Subject terms: Ecology, Ecological modelling

Introduction

Values of qualitative traits can considerably vary among and within species1,2. The structure of variation can be explored by partitioning total variance into components related to different sources (e.g. variation between species, between sites within species, between individuals within site, and within individuals). The calculated variance components express the relative contribution of sources in percentage, therefore their values can be compared between sites, species, or traits. However, some ecological hypotheses are related to the extent of trait variation1,2. For example, it is hypothesized that the extent of intraspecific trait variation (ITV) is higher in generalists than in specialist species3,4, and it may change along environmental and species richness gradients57.

The coefficient of variation (CV), the standard deviation divided by the arithmetic mean, is the most widely used measure of the extent of trait variation e.g.811. CV has two advantages: it is a dimensionless measure of relative variation2. The extent of trait variation can be compared among traits only if it is measured in the same units. For example, the standard deviation of height, measured in cm, and SLA, measured in g cm−2 cannot be compared, while their CV is comparable because it is dimensionless. Comparing absolute variation of the same trait between species also can be misleading when the difference between means is large. Ten centimeters departure from the mean height of the species is large for a short forb but small for a tall tree. That is why better to use relative measures, such as coefficient of variation, for among-species comparisons too.

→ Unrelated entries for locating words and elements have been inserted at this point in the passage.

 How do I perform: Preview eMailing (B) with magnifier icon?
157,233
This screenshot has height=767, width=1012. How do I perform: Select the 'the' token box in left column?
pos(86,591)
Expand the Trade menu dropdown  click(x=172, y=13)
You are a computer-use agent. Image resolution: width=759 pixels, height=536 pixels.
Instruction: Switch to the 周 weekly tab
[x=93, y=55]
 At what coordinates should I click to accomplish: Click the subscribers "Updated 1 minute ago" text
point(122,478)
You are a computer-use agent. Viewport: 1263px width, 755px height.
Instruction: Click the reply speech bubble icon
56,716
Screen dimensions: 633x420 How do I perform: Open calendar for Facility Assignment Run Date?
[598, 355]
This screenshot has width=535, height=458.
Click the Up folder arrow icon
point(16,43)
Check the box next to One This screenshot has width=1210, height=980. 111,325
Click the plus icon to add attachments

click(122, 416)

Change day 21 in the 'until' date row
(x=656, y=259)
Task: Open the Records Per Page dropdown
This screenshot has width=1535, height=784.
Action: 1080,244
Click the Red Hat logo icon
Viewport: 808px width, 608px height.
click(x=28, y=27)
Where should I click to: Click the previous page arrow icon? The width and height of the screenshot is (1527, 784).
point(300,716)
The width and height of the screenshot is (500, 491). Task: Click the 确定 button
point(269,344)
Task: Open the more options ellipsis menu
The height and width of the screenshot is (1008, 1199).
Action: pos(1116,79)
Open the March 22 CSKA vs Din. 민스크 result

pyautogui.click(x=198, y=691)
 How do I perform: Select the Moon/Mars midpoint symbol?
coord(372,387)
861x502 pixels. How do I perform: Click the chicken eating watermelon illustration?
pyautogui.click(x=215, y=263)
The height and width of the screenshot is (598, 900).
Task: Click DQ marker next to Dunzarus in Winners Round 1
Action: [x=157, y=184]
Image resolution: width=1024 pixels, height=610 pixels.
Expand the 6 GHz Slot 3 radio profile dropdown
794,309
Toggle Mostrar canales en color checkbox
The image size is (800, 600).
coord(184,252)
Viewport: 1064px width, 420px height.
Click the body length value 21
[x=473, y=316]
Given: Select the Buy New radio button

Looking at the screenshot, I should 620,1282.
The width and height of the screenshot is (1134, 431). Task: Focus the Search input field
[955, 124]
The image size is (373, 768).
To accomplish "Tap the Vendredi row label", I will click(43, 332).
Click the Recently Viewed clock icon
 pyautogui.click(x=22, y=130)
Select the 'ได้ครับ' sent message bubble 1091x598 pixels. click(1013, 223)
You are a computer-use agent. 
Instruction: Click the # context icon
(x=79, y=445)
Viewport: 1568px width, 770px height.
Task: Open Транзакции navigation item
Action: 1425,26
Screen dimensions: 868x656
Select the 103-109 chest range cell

Several papers called attention to cases where CV should not be used e.g.12,13. The most important restrictions are that the domain of the variable has to be non-negative (otherwise, its arithmetic mean could be zero preventing calculation CV) and it has to be measured in ratio or log-interval scale, where the meaning of “zero” value is unarbitrary. It cannot be calculated for nominal or ordinal scale data, where the mean and standard deviation is undefined. CV also should not be calculated for interval and difference scale (i.e. for log-transformed ratio-scale variables14), where changing of unit influences the mean value. Brendel15 pointed out that the CV of standardized stable isotope ratios depends on the applied reference isotope ratio. The aims of this paper are (1) calling attention to another problem: swapping nominator and denominator of ratio type traits results in an altered CV value; and (2) suggesting to use of quartile coefficient of variation that is free from this problem.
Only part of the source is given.